● **Instructions to follow**
Copy word for word the part of the story below about Dallas Selling's illness, from "A few days after" to "intensive care team.".

START Document segment

A few days after Thanksgiving, Dallas Selling — 19-weeks pregnant with twins — started feeling sick with a fever and had difficulty breathing. For days she tried to “tough” it out, but she finally gave in on Dec. 2 and called an ambulance. She was taken to Clovis Community Medical Center’s emergency department.
“Obviously no one wants to go to the hospital, but you have to listen to your body,” Selling said. “I’ve always been the type to push myself really hard … but you know when something is wrong.”
Because of her coronavirus infection, Selling’s lungs just weren’t able to take in enough oxygen for her and the babies, so the next day she was transferred to Community Regional Medical Center for a higher level of care. The team from the Valley’s only high risk antepartum center was standing by to help the intensive care team.
At Community Regional, Selling was put on a ventilator when her oxygen levels continued to drop. For almost three weeks she continued to decline. Fearing the worst, her physicians and husband decided she needed extracorporeal membrane oxygenation (ECMO) treatment in order to save her and the babies.

END Document segment
START Raw data

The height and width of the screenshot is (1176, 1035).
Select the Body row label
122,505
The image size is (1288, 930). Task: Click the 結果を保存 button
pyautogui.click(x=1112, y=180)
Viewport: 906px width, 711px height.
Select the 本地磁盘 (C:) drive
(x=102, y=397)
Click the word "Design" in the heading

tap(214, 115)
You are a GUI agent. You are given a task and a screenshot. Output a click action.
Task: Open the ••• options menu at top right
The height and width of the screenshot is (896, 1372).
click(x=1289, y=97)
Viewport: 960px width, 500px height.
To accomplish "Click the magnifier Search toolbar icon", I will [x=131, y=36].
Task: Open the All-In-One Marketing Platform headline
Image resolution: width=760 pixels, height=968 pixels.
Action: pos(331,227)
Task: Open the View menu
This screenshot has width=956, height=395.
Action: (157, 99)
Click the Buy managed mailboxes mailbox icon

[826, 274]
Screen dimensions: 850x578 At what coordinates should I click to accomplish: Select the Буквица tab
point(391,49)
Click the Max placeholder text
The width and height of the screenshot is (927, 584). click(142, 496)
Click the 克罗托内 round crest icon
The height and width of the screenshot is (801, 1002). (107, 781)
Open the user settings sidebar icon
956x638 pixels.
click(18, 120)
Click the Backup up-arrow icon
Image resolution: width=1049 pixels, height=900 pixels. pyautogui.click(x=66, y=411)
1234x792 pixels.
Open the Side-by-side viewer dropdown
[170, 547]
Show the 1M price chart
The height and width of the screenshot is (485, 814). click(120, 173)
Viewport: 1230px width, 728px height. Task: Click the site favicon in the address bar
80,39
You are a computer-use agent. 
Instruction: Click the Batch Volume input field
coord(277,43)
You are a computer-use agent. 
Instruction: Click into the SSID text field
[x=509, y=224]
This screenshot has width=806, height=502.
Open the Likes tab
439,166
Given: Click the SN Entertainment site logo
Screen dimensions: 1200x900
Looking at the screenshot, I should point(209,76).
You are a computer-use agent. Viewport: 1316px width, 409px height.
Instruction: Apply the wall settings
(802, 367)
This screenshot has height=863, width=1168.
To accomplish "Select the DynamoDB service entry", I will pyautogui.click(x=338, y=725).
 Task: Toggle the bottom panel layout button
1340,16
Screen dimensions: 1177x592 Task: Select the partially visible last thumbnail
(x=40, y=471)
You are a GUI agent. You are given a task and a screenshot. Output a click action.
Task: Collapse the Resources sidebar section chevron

END Raw data

● **Output for this task**
A few days after Thanksgiving, Dallas Selling — 19-weeks pregnant with twins — started feeling sick with a fever and had difficulty breathing. For days she tried to “tough” it out, but she finally gave in on Dec. 2 and called an ambulance. She was taken to Clovis Community Medical Center’s emergency department.
“Obviously no one wants to go to the hospital, but you have to listen to your body,” Selling said. “I’ve always been the type to push myself really hard … but you know when something is wrong.”
Because of her coronavirus infection, Selling’s lungs just weren’t able to take in enough oxygen for her and the babies, so the next day she was transferred to Community Regional Medical Center for a higher level of care. The team from the Valley’s only high risk antepartum center was standing by to help the intensive care team.